4. The movement of your swing in 3D, not 2D

A golf swing moves in three dimensions, which is hard to see on video. “You’ve heard of ‘angle of attack,’ but what does it really mean? And it’s so hard to see without a TrackMan or a trained eye,” says Guss. “But angle of attack gives a lot of clues about your bad shots. A player could be hitting these low hooks with the driver because he or she isn’t getting the weight transferred to the lead side. Ball position and swing direction work together. If you want to hit a higher shot or tend toward a fade, you adjust that ball position forward, which moves the swing direction left and the angle of attack upward.”

5. How your body segments work together to produce speed

“Most players (and a lot of teachers, to be honest) are focused on the basics—grip, posture, alignment—because those are the easiest to see,” says Rezendes. “There’s a place for that stuff, of course, and a place for launch monitor data like clubhead speed and distance, but I’m watching for a swing’s kinetics—how you produce force. What is making you do what you’re doing in your swing, and how is it impacting your shots?

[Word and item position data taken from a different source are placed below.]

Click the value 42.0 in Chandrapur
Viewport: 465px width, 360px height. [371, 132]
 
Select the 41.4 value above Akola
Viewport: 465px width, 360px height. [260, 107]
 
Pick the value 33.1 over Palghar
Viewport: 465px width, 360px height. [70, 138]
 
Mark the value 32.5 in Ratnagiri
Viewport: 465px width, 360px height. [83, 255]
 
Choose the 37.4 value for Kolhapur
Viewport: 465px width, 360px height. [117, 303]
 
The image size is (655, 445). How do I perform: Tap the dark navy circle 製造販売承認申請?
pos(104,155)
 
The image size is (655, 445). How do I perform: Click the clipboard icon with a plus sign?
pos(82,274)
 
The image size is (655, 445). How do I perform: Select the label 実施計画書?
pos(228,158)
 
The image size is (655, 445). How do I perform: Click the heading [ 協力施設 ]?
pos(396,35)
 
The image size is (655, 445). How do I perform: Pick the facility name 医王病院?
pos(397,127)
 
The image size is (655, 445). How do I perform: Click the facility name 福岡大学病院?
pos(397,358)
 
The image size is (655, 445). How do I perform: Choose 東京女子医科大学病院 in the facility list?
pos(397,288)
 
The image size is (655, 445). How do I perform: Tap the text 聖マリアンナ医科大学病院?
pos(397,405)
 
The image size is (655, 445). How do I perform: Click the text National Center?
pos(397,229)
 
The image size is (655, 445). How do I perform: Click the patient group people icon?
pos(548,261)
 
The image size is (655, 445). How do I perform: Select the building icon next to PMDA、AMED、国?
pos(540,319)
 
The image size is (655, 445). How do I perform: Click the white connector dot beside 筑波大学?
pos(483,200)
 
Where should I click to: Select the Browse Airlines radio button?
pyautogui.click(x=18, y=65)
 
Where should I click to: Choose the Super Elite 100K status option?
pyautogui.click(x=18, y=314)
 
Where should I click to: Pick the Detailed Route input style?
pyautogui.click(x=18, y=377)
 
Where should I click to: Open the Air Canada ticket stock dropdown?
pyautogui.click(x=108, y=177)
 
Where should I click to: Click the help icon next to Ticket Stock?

“For example, how centered your thorax is over your pelvis has huge ramifications for how much energy you can deliver into the ball. And if your hip joints are working correctly in conjunction with your pelvis, that’s a major differentiator between good players and players with less skill. Good players turn ‘into’ the trail hip joint instead of rotating the whole pelvis in the backswing. That might seem like a subtle difference, but it’s why Cameron Champ hits it the way he does instead of the way you do. He’s producing more energy, not finding a set of swing positions.”